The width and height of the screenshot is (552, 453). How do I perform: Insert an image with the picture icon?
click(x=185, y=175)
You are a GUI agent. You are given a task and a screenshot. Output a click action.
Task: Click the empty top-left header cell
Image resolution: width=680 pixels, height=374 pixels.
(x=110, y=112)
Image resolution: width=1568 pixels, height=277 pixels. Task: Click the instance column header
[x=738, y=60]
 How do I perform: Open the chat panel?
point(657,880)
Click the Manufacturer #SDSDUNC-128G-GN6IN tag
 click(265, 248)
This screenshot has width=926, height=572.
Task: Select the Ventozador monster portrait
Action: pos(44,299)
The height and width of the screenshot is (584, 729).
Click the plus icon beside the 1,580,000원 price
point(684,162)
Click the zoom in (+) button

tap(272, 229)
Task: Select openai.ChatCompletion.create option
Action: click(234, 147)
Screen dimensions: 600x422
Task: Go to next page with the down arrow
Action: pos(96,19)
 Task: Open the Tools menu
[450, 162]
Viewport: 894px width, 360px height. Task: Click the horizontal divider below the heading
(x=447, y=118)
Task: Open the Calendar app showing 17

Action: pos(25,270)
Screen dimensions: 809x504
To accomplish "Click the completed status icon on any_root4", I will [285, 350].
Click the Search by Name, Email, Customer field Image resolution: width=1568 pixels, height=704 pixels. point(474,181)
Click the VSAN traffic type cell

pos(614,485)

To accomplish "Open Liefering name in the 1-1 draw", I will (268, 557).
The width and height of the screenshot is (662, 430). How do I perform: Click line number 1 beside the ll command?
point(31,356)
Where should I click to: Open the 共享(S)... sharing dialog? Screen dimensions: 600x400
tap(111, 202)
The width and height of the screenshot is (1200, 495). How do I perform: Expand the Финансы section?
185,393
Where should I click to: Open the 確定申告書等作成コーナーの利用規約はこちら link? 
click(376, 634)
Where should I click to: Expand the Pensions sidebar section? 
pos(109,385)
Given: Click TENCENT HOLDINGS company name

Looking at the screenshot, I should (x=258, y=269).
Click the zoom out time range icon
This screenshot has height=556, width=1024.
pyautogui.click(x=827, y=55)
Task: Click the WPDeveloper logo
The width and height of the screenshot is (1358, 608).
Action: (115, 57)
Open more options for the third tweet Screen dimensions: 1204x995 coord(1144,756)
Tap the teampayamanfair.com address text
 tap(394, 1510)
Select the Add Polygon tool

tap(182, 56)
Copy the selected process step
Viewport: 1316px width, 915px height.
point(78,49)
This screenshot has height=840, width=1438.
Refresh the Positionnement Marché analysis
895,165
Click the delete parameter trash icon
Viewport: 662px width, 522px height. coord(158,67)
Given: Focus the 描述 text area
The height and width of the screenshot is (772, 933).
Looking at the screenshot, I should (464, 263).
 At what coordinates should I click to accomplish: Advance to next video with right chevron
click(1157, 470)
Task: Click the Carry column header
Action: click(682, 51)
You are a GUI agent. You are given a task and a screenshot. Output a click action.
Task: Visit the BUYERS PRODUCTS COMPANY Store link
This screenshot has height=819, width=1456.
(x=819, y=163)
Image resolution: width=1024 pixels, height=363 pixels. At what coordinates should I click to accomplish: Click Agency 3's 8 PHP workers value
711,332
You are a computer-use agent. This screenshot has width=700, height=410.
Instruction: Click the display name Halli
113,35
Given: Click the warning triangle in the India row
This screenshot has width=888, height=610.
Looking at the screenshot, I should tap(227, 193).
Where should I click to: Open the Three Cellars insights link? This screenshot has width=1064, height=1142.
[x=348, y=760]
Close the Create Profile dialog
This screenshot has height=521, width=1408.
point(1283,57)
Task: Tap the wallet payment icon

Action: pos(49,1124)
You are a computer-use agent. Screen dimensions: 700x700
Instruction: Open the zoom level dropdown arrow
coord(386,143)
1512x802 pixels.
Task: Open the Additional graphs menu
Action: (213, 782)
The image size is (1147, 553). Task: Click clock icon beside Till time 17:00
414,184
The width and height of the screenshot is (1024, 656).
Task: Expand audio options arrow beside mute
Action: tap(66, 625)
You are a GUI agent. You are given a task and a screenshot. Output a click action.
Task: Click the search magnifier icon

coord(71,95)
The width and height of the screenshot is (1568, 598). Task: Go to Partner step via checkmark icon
==================================================
TASK TO COMPLETE: Find all lines in the records that hold the word "computer". Copy them.

PROBLEM SOLUTION:
You are a computer-use agent. This screenshot has width=700, height=410.
You are a computer-use agent. Screen dimensions: 700x700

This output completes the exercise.